== GIVEN PROBLEM ==
Copy the material word for word, starting at the line that contains "Image resolution: width=1428" and ending at the line that contains "This screenshot has height=840, width=1428.", including both of those lines.

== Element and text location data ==
================

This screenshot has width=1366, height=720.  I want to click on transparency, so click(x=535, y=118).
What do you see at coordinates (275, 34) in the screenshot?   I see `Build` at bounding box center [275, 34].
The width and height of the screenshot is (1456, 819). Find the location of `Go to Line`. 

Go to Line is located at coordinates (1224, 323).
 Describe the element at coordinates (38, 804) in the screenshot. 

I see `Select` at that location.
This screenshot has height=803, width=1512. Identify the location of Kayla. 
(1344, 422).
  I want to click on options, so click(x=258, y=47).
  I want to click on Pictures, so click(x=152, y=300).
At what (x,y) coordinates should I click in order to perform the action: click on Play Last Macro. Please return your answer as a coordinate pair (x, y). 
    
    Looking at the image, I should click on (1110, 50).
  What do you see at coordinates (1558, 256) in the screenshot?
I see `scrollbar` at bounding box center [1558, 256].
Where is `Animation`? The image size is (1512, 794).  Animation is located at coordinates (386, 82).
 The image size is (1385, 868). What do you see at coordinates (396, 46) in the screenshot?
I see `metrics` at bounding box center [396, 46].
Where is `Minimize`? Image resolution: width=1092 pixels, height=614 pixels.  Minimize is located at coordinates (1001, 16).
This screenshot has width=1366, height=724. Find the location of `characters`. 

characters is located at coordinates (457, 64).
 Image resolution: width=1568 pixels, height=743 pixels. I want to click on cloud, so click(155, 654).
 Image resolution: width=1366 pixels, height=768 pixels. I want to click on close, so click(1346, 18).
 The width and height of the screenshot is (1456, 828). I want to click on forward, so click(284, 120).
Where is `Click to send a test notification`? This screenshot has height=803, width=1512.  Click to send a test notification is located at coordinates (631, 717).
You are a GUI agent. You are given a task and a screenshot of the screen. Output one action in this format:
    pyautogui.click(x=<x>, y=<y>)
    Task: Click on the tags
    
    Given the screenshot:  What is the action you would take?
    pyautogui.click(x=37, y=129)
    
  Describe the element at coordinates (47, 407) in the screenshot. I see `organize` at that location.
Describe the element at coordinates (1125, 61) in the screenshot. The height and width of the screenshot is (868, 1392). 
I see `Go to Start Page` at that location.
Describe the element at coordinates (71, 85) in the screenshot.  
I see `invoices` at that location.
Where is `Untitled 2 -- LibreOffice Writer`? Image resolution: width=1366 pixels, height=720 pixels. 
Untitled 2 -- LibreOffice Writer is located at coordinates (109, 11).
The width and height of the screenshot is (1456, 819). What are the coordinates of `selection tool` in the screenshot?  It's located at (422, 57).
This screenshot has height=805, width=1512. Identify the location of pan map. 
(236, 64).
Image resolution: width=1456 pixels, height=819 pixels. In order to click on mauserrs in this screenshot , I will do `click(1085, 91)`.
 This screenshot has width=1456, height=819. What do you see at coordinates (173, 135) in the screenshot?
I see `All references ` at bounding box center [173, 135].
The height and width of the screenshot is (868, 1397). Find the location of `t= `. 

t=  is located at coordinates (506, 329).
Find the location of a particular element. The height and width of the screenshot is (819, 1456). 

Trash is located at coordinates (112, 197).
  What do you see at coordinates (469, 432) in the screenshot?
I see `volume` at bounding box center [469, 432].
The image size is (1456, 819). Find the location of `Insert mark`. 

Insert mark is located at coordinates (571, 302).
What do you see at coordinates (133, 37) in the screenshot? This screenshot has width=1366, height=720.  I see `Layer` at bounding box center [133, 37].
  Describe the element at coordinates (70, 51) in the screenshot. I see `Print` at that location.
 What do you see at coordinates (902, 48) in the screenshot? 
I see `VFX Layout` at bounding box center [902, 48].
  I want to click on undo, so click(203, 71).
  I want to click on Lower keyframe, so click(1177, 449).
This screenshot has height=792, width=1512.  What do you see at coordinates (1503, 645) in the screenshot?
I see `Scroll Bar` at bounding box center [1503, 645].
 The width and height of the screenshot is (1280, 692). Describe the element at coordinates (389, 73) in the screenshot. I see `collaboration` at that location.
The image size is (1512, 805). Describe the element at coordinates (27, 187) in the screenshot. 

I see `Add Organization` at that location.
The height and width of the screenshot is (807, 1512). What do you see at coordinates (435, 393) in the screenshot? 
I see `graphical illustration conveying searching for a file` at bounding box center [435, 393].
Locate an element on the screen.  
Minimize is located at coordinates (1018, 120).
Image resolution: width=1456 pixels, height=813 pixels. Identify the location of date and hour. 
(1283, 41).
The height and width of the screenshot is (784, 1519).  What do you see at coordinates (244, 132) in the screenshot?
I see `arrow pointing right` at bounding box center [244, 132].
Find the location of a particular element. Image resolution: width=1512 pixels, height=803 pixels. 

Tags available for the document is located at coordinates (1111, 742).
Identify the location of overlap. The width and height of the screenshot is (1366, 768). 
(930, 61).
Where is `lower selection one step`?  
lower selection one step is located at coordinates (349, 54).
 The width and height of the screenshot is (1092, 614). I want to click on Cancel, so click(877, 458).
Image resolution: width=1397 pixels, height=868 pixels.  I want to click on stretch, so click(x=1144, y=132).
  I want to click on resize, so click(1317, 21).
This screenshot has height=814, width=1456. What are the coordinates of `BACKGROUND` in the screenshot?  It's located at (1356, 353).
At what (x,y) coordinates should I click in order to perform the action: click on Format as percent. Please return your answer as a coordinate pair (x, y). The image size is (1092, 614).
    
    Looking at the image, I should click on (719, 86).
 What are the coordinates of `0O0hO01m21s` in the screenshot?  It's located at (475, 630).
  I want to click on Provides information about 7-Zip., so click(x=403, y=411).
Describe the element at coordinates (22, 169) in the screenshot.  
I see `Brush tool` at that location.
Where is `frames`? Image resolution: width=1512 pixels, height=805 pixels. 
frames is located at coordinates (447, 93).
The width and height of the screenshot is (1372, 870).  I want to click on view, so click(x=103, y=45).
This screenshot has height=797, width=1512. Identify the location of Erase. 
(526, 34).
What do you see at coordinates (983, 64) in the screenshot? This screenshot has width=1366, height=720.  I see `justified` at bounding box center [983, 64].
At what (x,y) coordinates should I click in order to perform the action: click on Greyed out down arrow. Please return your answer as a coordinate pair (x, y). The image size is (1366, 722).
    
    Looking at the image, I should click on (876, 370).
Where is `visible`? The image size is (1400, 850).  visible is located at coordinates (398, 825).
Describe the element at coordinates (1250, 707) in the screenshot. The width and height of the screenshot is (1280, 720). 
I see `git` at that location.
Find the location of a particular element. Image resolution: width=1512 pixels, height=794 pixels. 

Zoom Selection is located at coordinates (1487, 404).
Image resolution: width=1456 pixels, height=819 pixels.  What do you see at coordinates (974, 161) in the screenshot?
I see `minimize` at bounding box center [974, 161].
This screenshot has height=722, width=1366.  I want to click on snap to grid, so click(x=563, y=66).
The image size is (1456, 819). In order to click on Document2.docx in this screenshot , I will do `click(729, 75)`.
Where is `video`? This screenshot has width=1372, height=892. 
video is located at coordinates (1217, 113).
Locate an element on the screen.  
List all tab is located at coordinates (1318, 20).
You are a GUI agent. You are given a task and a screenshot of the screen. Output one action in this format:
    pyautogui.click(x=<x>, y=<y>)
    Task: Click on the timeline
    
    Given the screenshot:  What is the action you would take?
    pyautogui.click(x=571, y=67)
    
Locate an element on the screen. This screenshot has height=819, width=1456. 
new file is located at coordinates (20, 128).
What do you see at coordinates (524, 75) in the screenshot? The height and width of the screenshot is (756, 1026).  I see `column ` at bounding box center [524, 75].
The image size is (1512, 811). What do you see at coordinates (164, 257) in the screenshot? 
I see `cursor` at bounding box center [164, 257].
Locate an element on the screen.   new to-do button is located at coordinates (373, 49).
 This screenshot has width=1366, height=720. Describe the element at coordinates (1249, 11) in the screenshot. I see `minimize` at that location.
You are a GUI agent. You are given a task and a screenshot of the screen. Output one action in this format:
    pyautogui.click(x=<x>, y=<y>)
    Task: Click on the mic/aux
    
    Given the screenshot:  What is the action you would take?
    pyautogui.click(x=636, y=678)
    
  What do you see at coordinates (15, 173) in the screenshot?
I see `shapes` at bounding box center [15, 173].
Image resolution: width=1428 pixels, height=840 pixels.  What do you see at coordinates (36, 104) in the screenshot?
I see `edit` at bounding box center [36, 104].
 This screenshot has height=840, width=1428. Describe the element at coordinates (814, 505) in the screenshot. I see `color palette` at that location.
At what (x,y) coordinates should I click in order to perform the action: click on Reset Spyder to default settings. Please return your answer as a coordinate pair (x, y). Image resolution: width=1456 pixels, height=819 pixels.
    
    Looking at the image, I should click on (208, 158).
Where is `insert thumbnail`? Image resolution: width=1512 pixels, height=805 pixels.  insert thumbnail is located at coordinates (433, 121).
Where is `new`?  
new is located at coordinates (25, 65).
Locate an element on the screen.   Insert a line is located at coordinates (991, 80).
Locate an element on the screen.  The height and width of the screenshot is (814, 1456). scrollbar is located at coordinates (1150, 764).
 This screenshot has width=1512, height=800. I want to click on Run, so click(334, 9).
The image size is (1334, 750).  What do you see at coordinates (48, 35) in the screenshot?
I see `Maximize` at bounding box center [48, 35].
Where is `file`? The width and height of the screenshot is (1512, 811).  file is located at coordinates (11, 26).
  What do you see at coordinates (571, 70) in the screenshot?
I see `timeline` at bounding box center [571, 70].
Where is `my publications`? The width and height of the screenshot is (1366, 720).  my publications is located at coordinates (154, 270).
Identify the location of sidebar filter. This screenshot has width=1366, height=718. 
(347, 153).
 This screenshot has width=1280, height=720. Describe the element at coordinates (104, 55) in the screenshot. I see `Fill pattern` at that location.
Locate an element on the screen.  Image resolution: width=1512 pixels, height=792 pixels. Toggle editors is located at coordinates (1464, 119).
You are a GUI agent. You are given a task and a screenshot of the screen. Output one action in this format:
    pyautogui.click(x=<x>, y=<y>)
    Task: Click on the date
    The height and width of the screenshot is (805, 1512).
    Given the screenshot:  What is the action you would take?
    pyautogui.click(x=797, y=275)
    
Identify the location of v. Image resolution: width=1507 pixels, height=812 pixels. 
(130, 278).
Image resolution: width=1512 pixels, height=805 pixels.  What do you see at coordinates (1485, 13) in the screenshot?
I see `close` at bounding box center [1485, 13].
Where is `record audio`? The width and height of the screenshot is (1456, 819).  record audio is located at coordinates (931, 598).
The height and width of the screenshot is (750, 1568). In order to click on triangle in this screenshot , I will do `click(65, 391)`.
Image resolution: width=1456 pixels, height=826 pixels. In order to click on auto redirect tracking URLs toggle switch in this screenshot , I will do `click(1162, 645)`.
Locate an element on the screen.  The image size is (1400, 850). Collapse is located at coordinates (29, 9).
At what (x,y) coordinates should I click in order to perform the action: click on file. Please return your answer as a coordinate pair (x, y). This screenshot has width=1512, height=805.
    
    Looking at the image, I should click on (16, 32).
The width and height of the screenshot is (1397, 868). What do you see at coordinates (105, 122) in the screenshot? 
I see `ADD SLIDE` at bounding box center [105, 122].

================

== COMPLETED TASK ==
Image resolution: width=1428 pixels, height=840 pixels.  What do you see at coordinates (36, 104) in the screenshot?
I see `edit` at bounding box center [36, 104].
 This screenshot has height=840, width=1428. Describe the element at coordinates (814, 505) in the screenshot. I see `color palette` at that location.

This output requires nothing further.